OVMS Pull mode#

This documents describes how to leverage OpenVINO Model Server (OVMS) pull feature to automate deployment configuration with Generative AI models. When pulling from OpenVINO organization from HF no additional steps are required. However, when pulling models outside of the OpenVINO organization you have to install additional python dependencies when using baremetal execution so that optimum-cli is available for ovms executable or build the OVMS python container for docker deployments. In summary you have 2 options:

  • pulling preconfigured models in IR format from OpenVINO organization

  • pulling models with automatic conversion and quantization (requires optimum-cli).

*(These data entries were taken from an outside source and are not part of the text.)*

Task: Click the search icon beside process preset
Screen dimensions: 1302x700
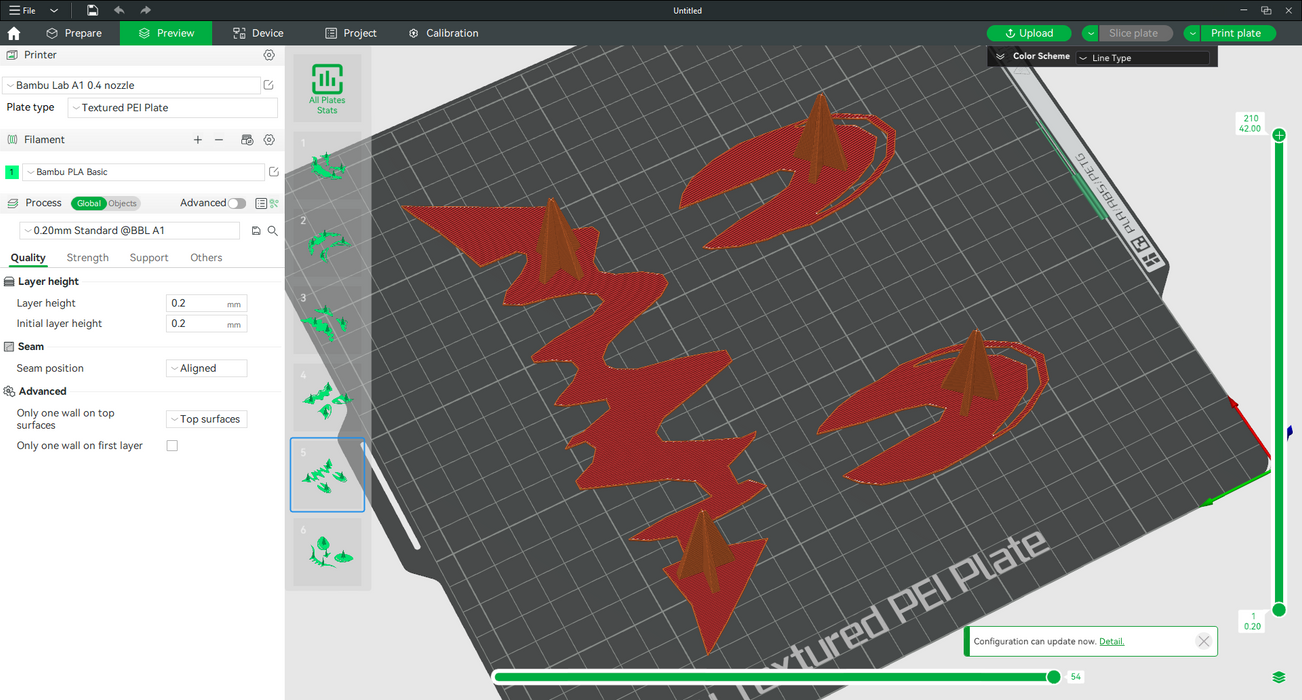Action: (x=272, y=231)
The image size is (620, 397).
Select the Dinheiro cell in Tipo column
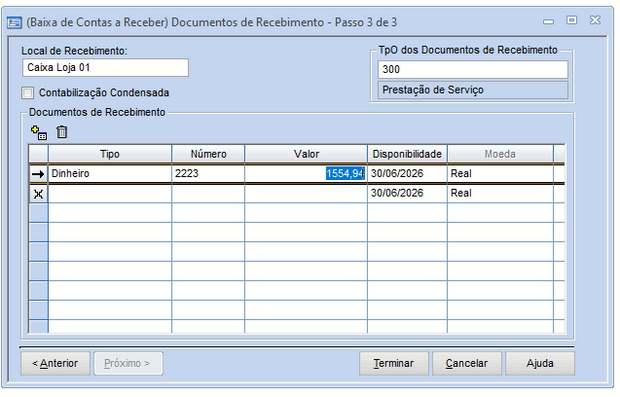click(x=110, y=174)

Include additional consideration like longer time for deployment and pulling model data (original model) from HF, model memory for conversion, diskspace - described here

Pulling the models#

There is a special mode to make OVMS pull the model from Hugging Face before starting the service:

Required: Docker Engine installed

docker run $(id -u):$(id -g) --rm -v <model_repository_path>:/models:rw openvino/model_server:latest --pull --source_model <model_name_in_HF> --model_repository_path /models --model_name <external_model_name> --target_device <DEVICE> --task <task> [TASK_SPECIFIC_PARAMETERS]

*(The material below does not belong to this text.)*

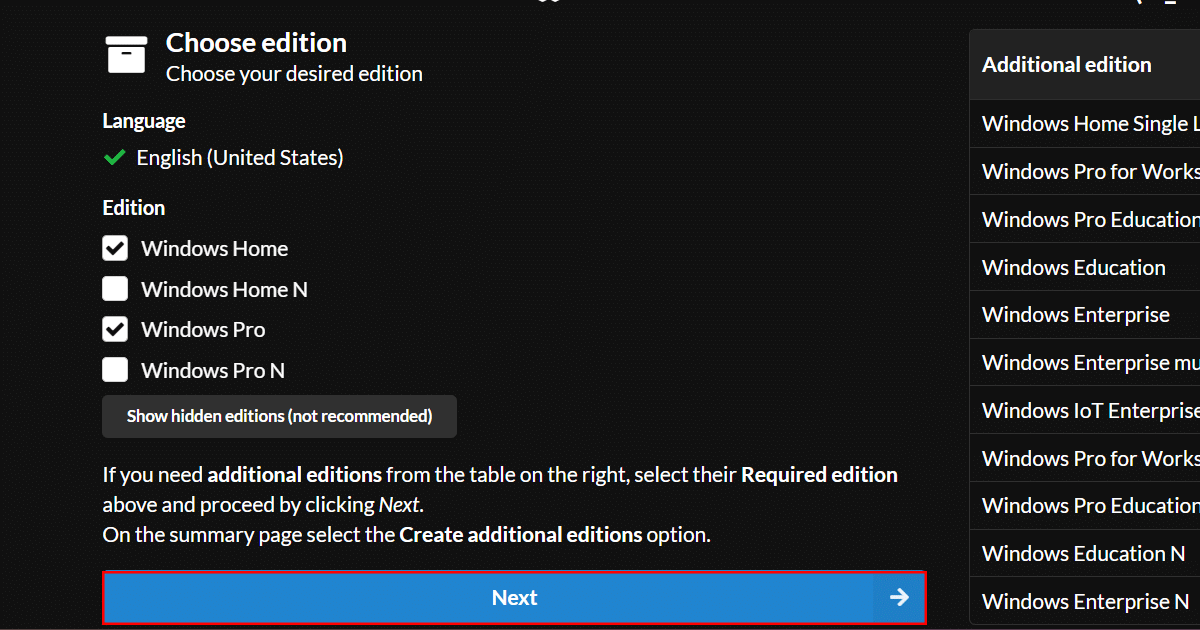The width and height of the screenshot is (1200, 630).
Task: Select the Windows Home Single Language row
Action: coord(1089,124)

Required: OpenVINO Model Server package - see deployment instructions for details.

ovms --pull --source_model <model_name_in_HF> --model_repository_path <model_repository_path> --model_name <external_model_name> --target_device <DEVICE> --task <task> [TASK_SPECIFIC_PARAMETERS]

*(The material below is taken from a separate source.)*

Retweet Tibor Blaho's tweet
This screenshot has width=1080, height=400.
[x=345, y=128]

Example for pulling OpenVINO/Phi-3-mini-FastDraft-50M-int8-ov:

ovms --pull --source_model "OpenVINO/Phi-3-mini-FastDraft-50M-int8-ov" --model_repository_path /models --model_name Phi-3-mini-FastDraft-50M-int8-ov --target_device CPU --task text_generation 

Required: Docker Engine installed

docker run $(id -u):$(id -g) --rm -v <model_repository_path>:/models:rw openvino/model_server:latest --pull --source_model "OpenVINO/Phi-3-mini-FastDraft-50M-int8-ov" --model_repository_path /models --model_name Phi-3-mini-FastDraft-50M-int8-ov --task text_generation

Required: OpenVINO Model Server package - see deployment instructions for details.

ovms --pull --source_model "OpenVINO/Phi-3-mini-FastDraft-50M-int8-ov" --model_repository_path /models --model_name Phi-3-mini-FastDraft-50M-int8-ov --task text_generation 

It will prepare all needed configuration files to support LLMS with OVMS in the model repository. Check parameters page for detailed descriptions of configuration options and parameter usage.

In case you want to setup model and start server in one step follow instructions on this page.

Note: When using pull mode you need both read and write access rights to models repository.